The half-breeds have turned from their trail and are coming forward at a gallop.

"There 's Grant, the Plain Ranger, Governor! Let me shoot him," pleads one Hudson's Bay man.

"God have mercy on our souls!" mutters one of the colonists, counting the foe; "but we are all dead men."

All the world knows the rest. At a knoll where grew some trees, a spot now known in Winnipeg on North Main Street as Seven Oaks, Grant, the Ranger, sent a half-breed, Boucher, forward to parley.

"What do you want?" demands Semple.

"We want our fort!"

"Go to your fort, then!"

"Rascal! You have destroyed our fort!"

"Dare you to speak so to me? Arrest him!"

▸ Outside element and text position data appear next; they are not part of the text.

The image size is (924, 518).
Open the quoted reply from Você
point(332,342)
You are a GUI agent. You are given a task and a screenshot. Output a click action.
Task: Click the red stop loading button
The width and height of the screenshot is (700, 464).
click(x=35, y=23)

Boucher slips from his saddle. The Plain Rangers think he has been shot. Instantaneously from both sides crashes musketry fire. Semple falls with a broken thigh. Before Grant can control his murderous crew or obtain aid for the wounded governor, a scamp of a half-breed has slashed the fallen man to death. Two or three Hudson's Bay men escape through the long grass and swim across Red River. Two or three more save themselves by instant surrender. For the rest of the twenty-seven, they lie where they have fallen. They are stripped, mutilated, cut to pieces. Only one Nor'wester is killed, only one wounded.